Wednesday, June 25, 2014

NATION AND SALVATION: THE PAST AND PRESENT OF THE CHRISTIAN IN INDIA



The gruesome murder of Mohsin Shaikh, a Muslim techie from Pune has shocked many. One of them is Nidhin Shobhana, based at the Krantijyoti Savitribai Phule Women’s Studies Centre, Dnyanjyoti Savitribai Phule University, Pune. Reflecting on the horrific incident in an article published in Round Table India (www.roundtableindia.co.in) from a Christian subjective position, he tried to shift the focus beyond the obvious rhetoric found in mainstream press. He dwelt on the manner in which ‘minorities’ perceive and understand each other and suggested that while on the one hand the Christians of India feel safe because they believe that they are not like the Muslim other, on the other hand they have to deal with the threat of being a minority themselves in a clearly Hindu majoritarian order. One could suggest that this is a case of Christians trying to fit themselves in pre-given nationalist moulds. While this may certainly be true, the flip side of the issue is that the politics of nation and nationalism may also exert pressures on the Christians to be nationally-compliant. A Christian thus, is pressured to construct a self that is Christian while simultaneously imbibe Indian (read as Sanskritic) cultural values.

The Christian in India, according to Shobhana, has to manage a “juggling act to exist in a ‘caste-bitten’ society, [and to that extent] …Christians often dress up in uniforms approved by ‘Caste Hindus’. The almost saffron colour sarees of Catholic nuns is a worthwhile literal example”. Indian Christians create a difference for themselves by claiming – indeed demonstrating – their usefulness towards strengthening and enriching the Indian nation. The schools run by Christian missionaries across cities and villages in India patronized largely by the urban Indian elites, can be a case in point. But these claims to national usefulness encounter problems or “contradictions”.  I believe that these problems have something to do with the fraught relationship that the history of Christianity (and thereby Christians) have with the Indian nation.


I would like to take-off from Shobhana’s astute observation and argue that for the Christians, participation as full citizens is also dependent on their compliance to “adhere to the dominant ideology”.  The Christian has to jump through many hoops to negotiate his/her survival within the politics and understandings of the nation.

Recorded information:

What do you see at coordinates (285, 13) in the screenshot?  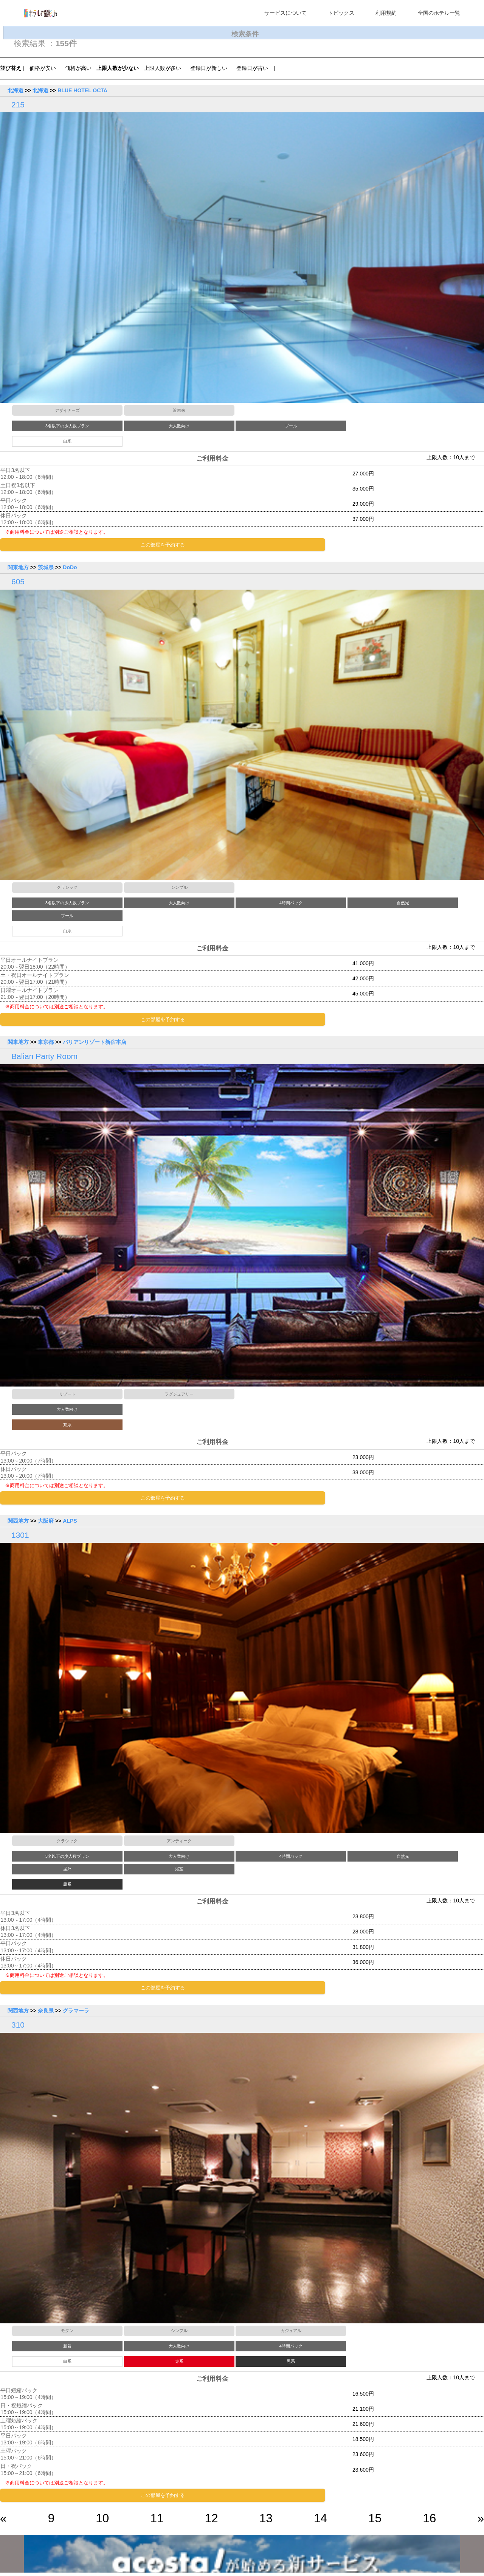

Written tasks:
[A] Answer these questions from the essay on Christians in India:
(i) Where is Nidhin Shobhana based?
(ii) Which publication printed his article on the murder of Mohsin Shaikh?
(iii) What does Shobhana give as a literal example of Christians dressing in uniforms approved by "Caste Hindus"?
[B] Rewrite the part of the essay on Christians in India that opens with the words "I would like" and closes with "of the nation.", swapping "hoops" for "barriers".
[C] Extend the essay on Christians in India, picking up after its last sentence.

Answer list:
[A]
(i) The Krantijyoti Savitribai Phule Women's Studies Centre, Dnyanjyoti Savitribai Phule University, Pune.
(ii) Round Table India.
(iii) The almost saffron colour sarees of Catholic nuns.

[B]
I would like to take-off from Shobhana’s astute observation and argue that for the Christians, participation as full citizens is also dependent on their compliance to “adhere to the dominant ideology”.  The Christian has to jump through many barriers to negotiate his/her survival within the politics and understandings of the nation.

[C]
It must be pointed out that it is not just the present or contemporary usefulness that the Christian has to repeatedly assert, but he has to also account for the perceived violent past during Christianization, starting from the sixteenth-century. Indeed, the Christian of today has to apologize for it. To substantiate this claim, I would like to focus on a text titled The Christianisation of the Goa Islands, 1510-1567 (1965) that the Jesuit historian Anthony D’Costa wrote in response to A. K. Priolkar’s The Goa Inquisition (1961).  Marked by greater methodological rigor than Priolkar’s work, Fr. D’Costa drew on the voluminous Jesuit epistolary archive to argue for a history of conversion/Christianization that was not always marked with violence and mayhem. And yet, despite making bold assertions, Fr. D’Costa was still operating within the ‘nationally useful’ paradigm that we have acquainted ourselves with.


Fr. D’Costa had suggested that “as a requisite of social equality, national cohesion, and international fellowship” India had accepted many of the ideals that the missionaries propagated way back in the sixteenth-century. Yet, Fr. D’Costa could not escape the established understanding of widespread destruction during Christianization, arguing that although there may have been some misunderstandings between the missionaries and the natives, yet there were some “Hindus” who recognized the merits in the ideals that the missionaries stood for. Indeed, there was friendship between some Hindus and the missionaries, “which in the course of time characterised the relations between the Hindus and Christians”. Thus, the ‘usefulness’ (or in other words the success) of the missionary endeavours is judged by the yardstick of the contemporary nationalist understandings, ideals, and values. Similar “contradiction” also emerges when one is confronted with an understanding that stresses the absolute brutality of the Inquisition. Fr. D’Costa saw a way out: he sought refuge in the ancient brahmanical texts of Indian civilization. Concerning the executions by burning at the stake by the Holy Inquisition, he said, “And coming to death by fire, that, too, was admitted in the Dharmashastras…”

In other words, Fr. D’Costa made Christianization as a process intelligible within the understandings of Indian nationalism. Clever and innovative though the strategy may seem, Fr. D’Costa was not the first one to use it. Even during the course of the Indian national movement many Christian leaders tried to contextualize the contemporary missionary enterprises, such as providing good schools, healthcare, and women’s empowerment in the language of Indian nationalism.

Therefore, it is no easy task to be a nationally-useful and -compliant minority. While it is certainly true that the Christians – consciously or not – buy into nationalist understandings, one can also turn this formulation on its head to suggest that it is the pressures that are exerted by the dominant, nationalist ideology or ideologies that necessitate the production of a Christian identity that is essentially nationalist. These conflicting and contradictory pressures can be observed in Fr. D’Costa’s views discussed above. From a reading of The Christianisation of the Goa Islands, one can suggest that, on the one hand Fr. D’Costa wanted to be a part of the nation but on the other, he was unable as the history of Christianization (understood to be violent and destructive) was heavily bearing on him.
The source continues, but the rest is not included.